Trop volubile pour son bien, et surtout pour les nerfs de qui devait l’entendre jacter incessamment, le silence avait sur Eugene les attributs d’un poison qu’il ne savait souffrir trop longtemps. Ann, parce qu’elle était affairée à d’autres tâches nécessitant sa supervision et son expérience, quitta les appartements de la reine après qu’elle crut le sauvageon domestiqué. Encore un valet qu’elle n’avait pas eu le temps de débourrer pensa-t-elle tandis qu’elle fusait le long d’un couloir, un brin inquiétée de savoir la reine en si douteuse compagnie.
Après qu’il se fut assuré que sa furie de supérieure hiérarchique ait disparu hors de sa vue, Eugene reprit aussitôt ses mauvais travers.
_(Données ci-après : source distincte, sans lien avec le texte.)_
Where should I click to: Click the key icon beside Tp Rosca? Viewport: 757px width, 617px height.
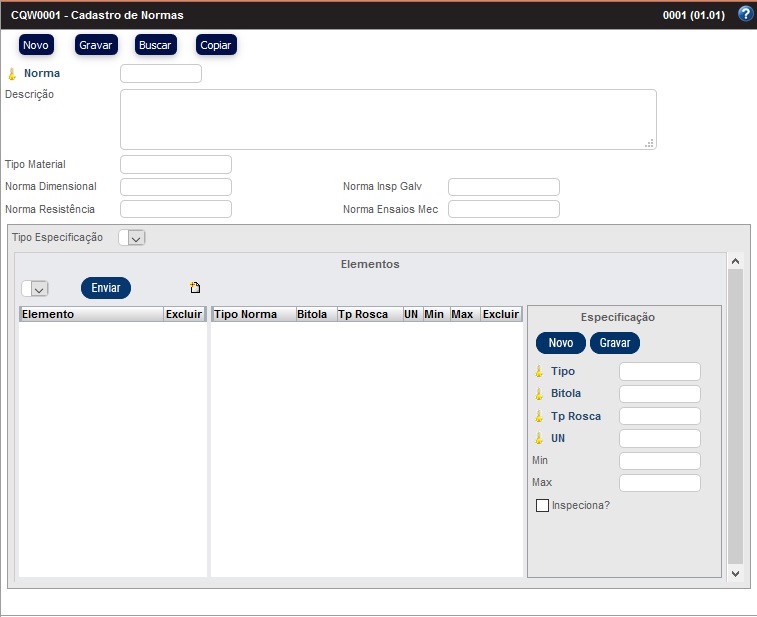pyautogui.click(x=538, y=416)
La nonchalance estompa la raideur de la discipline qu’il affecta de faire sienne, et c’est sans se faire prier qu’il plongea ses mains dans ses poches, appuyant son épaule contre l’embrasure de la porte des appartements de la reine. Inspectant les alentours sans franchement prendre la peine de toiser l’unique joyau de ces lieux, celui-ci enveloppé dans du satin, il proféra, à lui-même plutôt qu’à sa souveraine :
« Mazette, y’en a pour des sous, ici. On se refuse rien. »
Puis, portant son attention sur la maîtresse de maison – et accessoirement du territoire tout entier – il l’invectiva d’un geste du menton.
« Du coup, ça se goupille comment cette histoire ? Faut que je fasse quoi ? »
Le relâché du phrasé, et même de sa posture, accusait des manières d’un rustre, ou d’un gamin mal élevé dont il revêtait tous les attraits, à commencer par la paire de binocles noires sur son nez, celles-ci n’étant pas comprise dans l’uniforme réglementaire.
Le pire étant qu’il avait manqué à ses premiers devoirs avant qu’on ne lui confia le moindre des ordres qui fut, car dans les infinis méandres de sa négligence coupable, Eugene n’avait pas même pris la peine de se présenter. Méritait-il seulement, après tout, qu’on retînt son nom ? Lui-même ne l’avait appris qu’au matin, en potassant le carnet où étaient inscrites toutes les informations dont il avait besoin pour survivre sans sa mémoire.